East Of Eden: New Leaf - 1971

An appealing band were East Of Eden, who merged folk music with prog rock and a bassy funkiness at times. 

Check out the lovely deep thump of the grinding instrumental Bradshaw The Bison Hunter for starters - no classically-influenced meandering ELP keyboards here. It is a truly wonderful, deceptively funky track. Great sound quality on it as well. The vocals arrive on the fiddle-driven, muscular funky folk rock of Ain't Gonna Do You No Harm. I really like this. It is like some of The Strawbs' stuff but with a chunkier sound, great bass and a stronger, bluesier vocal. I really dig this stuff, man. Yes, really. I love it. 

I like my prog rock like this - the acoustic Get Happy could almost be Paul Weller in the 2000s or Traffic in the seventies. This is a world away from Yes and ELP. I would say that this is far more folk rock than prog rock.
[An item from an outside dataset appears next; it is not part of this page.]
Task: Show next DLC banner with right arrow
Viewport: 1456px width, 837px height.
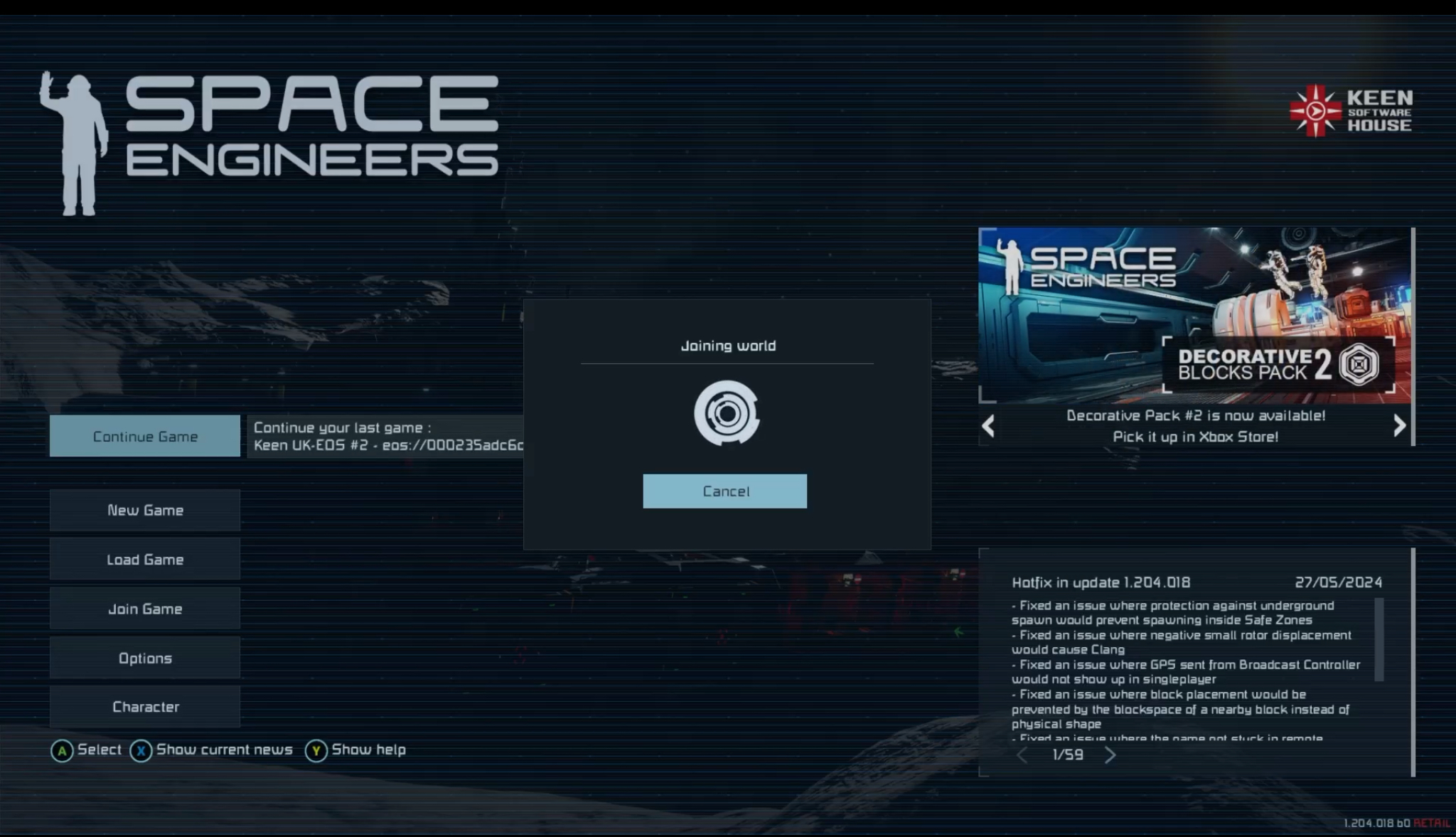Action: click(1399, 426)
Maybe the group's best years just happened to have been around the same time as the proggers and they got caught under the same umbrella. 

Don't Be Afraid sounds very similar to some of the early Rod Stewart solo material, with David Jack's voice equally gritty. That bluesy country-influenced rock was very popular in the early seventies. More of a Traffic vibe can be heard of the grinding bluesy rock of Man Said. Look this isn't noodling prog rock - it is chunky, industrial rock if you ask me. Listen to the guitar solo, the bass and the heavy rock-style vocal for proof. 

Song For No One is the bassiest, funkiest piece of prog rock I have ever heard, for a start. It bubbles and boils with funkiness from beginning to end. Once again, the vocal is great, reminding me a bit of Family's Roger Chapman. There is more Traffic influence to be had here too, or maybe this influenced Traffic? 

Joe is an evocative slow rock ballad that reminds me of Bad Company. Unfortunately it is a terribly sad song about a guide dog that moves me too much to listen to it more than once. Nothin' To Do also has that Paul Rodgers-Free-Bad Company feel to it, as does Road Song, with added Rod Stewart-style mandolin. 

solid bluesy guitar introduces the excellent grind of Home Blues. This is a great track too, full of bluesy power. Prog? I don't think so. 

The group also had a great, catchy instrumental folky hit single in 1971 with the irresistible fiddle sounds of Jig-A-Jig, a track I clearly remember from the time. Check out that great bass sound and fuzzy guitar on it too and the stonking drum-guitar interplay near the end. Boogie Woogie Flu is a great rocker of a non-album cut, too. A really good album, this one. A proper rock album, for me.